> WHAT YOU NEED TO DO
Lines from the beginning of the entries up to and including the one with "Viewport: 1200px width, 647px height." must be duplicated word for word; leave out all others.

> SUPPLIED ENTRIES
[Start of Attachment]

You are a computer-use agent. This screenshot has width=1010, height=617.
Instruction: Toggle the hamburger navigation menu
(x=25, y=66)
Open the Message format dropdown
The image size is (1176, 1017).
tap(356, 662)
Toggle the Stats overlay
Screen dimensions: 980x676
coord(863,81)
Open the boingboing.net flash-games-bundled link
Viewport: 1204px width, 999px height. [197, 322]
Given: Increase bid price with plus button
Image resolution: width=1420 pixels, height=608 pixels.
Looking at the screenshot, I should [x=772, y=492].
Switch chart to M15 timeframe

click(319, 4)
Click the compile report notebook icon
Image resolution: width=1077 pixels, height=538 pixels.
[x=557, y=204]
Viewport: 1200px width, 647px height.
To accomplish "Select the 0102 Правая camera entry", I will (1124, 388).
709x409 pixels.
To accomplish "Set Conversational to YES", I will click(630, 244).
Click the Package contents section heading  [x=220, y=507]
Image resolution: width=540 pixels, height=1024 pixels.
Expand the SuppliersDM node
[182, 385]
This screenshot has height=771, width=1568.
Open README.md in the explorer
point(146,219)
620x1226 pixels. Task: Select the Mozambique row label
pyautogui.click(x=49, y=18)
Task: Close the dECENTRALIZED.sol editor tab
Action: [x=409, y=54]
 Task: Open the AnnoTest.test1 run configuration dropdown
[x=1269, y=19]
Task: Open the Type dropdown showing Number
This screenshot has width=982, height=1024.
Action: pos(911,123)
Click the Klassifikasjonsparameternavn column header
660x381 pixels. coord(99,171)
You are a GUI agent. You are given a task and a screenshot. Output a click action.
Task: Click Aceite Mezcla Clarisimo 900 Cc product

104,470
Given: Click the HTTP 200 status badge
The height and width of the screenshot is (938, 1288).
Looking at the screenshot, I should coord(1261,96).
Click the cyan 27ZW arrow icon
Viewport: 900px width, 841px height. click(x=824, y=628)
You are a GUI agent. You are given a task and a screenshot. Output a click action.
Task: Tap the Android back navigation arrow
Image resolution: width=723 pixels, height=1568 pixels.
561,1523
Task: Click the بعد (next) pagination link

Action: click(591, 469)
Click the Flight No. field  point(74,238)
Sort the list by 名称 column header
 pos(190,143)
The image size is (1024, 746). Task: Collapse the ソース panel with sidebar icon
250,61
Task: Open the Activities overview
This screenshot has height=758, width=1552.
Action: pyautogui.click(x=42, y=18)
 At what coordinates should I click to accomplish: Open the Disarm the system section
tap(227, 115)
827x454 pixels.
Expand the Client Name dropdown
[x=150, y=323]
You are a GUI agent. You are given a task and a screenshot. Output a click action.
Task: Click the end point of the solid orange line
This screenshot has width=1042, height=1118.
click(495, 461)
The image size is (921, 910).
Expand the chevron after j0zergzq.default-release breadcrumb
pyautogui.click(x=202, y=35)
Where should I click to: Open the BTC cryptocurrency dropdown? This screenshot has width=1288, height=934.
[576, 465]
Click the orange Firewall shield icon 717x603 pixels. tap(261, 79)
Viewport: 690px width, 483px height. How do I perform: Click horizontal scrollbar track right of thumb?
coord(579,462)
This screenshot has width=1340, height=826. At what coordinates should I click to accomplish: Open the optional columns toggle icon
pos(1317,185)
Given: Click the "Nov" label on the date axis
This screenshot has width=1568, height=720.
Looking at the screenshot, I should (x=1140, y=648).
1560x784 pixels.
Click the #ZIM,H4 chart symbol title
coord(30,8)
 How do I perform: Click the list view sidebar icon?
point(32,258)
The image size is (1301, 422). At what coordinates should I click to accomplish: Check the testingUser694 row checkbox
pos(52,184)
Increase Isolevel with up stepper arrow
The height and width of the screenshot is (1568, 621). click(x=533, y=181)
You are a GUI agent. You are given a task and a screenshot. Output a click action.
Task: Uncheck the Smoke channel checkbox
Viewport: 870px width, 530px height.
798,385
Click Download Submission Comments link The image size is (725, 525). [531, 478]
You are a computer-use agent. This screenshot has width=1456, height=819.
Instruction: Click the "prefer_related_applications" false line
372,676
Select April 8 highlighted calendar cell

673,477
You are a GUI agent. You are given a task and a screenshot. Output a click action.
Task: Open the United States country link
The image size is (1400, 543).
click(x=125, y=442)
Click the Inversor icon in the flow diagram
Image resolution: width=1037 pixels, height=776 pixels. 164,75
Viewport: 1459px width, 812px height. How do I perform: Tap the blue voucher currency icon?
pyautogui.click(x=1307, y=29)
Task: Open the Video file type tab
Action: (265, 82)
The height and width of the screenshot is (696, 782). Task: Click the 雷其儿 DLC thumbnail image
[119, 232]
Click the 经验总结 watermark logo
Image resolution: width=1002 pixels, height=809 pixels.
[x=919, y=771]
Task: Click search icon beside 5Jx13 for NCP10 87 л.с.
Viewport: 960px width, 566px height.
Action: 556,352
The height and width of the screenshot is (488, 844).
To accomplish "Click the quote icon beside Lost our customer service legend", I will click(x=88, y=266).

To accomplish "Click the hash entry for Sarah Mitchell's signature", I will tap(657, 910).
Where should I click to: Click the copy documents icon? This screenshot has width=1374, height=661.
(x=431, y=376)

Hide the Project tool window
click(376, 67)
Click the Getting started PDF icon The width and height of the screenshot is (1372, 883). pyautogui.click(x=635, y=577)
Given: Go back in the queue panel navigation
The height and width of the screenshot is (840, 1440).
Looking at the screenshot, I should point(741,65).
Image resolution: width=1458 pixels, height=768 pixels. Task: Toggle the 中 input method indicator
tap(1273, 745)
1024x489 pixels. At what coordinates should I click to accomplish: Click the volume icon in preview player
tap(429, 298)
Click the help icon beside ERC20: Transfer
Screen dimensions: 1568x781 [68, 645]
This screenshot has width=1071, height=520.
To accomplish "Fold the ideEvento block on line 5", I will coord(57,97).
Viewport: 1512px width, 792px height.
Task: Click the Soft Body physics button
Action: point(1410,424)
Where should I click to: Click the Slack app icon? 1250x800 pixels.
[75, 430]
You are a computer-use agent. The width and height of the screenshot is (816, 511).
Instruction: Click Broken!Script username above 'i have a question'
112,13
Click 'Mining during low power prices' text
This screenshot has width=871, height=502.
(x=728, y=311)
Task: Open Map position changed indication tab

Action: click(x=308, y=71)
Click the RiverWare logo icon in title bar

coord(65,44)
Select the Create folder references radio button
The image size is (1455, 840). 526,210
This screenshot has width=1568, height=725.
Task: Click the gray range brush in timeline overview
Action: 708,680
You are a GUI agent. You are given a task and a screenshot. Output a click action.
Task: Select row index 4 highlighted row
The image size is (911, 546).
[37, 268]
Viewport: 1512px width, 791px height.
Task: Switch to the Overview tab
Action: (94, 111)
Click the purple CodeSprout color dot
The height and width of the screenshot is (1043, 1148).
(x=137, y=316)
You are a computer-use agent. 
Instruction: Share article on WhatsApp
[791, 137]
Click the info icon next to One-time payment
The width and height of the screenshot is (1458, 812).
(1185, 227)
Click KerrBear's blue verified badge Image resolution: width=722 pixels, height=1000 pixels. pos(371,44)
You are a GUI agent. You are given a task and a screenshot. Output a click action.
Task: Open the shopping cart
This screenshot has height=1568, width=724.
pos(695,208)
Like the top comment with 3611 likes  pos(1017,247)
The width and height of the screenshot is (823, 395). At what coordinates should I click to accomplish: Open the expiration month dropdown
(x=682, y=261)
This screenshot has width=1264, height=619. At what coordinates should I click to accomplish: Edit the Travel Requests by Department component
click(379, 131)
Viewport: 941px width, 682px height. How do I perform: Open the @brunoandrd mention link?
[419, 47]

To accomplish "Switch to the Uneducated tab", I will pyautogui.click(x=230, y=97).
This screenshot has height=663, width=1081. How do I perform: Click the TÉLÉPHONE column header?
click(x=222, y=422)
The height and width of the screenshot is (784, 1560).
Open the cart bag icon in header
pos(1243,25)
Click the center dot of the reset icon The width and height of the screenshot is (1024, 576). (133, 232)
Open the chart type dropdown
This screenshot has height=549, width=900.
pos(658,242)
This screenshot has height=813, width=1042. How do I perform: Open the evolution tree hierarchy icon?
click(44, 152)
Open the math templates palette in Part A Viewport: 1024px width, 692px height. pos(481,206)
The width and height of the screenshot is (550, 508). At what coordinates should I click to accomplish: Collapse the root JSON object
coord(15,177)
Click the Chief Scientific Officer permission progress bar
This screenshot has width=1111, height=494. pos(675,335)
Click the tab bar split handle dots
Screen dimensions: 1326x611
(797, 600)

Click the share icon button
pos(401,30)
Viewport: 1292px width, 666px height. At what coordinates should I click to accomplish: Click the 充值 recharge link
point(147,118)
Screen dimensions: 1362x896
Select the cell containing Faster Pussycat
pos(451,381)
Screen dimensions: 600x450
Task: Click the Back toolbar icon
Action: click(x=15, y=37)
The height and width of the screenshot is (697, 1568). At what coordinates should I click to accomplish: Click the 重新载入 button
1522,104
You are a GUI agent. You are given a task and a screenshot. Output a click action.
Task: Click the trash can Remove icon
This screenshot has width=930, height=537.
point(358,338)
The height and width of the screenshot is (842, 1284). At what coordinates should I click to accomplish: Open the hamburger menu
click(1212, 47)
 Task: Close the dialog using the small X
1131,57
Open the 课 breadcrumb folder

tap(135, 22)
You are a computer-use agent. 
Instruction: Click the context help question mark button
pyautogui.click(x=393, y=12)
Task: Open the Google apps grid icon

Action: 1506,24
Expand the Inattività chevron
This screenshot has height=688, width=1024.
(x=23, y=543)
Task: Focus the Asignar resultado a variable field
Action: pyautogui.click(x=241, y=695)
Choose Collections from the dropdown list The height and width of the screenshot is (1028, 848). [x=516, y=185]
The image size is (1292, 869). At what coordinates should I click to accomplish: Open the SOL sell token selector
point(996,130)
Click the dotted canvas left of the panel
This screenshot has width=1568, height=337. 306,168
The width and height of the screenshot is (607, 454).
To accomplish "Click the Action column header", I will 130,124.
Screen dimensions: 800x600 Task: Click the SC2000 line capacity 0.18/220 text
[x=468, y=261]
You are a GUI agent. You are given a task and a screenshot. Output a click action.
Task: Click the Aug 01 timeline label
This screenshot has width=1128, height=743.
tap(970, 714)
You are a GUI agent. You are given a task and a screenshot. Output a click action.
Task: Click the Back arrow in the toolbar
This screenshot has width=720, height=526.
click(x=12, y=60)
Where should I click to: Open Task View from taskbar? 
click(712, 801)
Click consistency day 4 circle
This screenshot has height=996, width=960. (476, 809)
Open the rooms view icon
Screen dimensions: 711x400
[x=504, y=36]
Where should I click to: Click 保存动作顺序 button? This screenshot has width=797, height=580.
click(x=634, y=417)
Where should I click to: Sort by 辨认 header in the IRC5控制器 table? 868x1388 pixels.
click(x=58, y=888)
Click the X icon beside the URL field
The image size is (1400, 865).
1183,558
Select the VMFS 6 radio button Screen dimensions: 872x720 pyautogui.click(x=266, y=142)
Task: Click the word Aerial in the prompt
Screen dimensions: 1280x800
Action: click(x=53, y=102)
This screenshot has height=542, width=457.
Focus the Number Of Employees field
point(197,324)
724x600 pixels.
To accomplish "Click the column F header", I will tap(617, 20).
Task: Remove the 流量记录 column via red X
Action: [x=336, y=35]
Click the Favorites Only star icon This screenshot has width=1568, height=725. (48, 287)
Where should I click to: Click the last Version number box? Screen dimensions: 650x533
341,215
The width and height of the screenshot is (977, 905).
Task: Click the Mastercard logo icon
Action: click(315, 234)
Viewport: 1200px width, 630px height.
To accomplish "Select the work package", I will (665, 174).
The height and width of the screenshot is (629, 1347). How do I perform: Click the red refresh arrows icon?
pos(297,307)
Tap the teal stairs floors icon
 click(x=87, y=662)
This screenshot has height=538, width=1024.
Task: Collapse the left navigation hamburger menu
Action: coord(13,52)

[End of Attachment]

> WRITTEN SOLUTION
You are a computer-use agent. This screenshot has width=1010, height=617.
Instruction: Toggle the hamburger navigation menu
(x=25, y=66)
Open the Message format dropdown
The image size is (1176, 1017).
tap(356, 662)
Toggle the Stats overlay
Screen dimensions: 980x676
coord(863,81)
Open the boingboing.net flash-games-bundled link
Viewport: 1204px width, 999px height. [197, 322]
Given: Increase bid price with plus button
Image resolution: width=1420 pixels, height=608 pixels.
Looking at the screenshot, I should [x=772, y=492].
Switch chart to M15 timeframe

click(319, 4)
Click the compile report notebook icon
Image resolution: width=1077 pixels, height=538 pixels.
[x=557, y=204]
Viewport: 1200px width, 647px height.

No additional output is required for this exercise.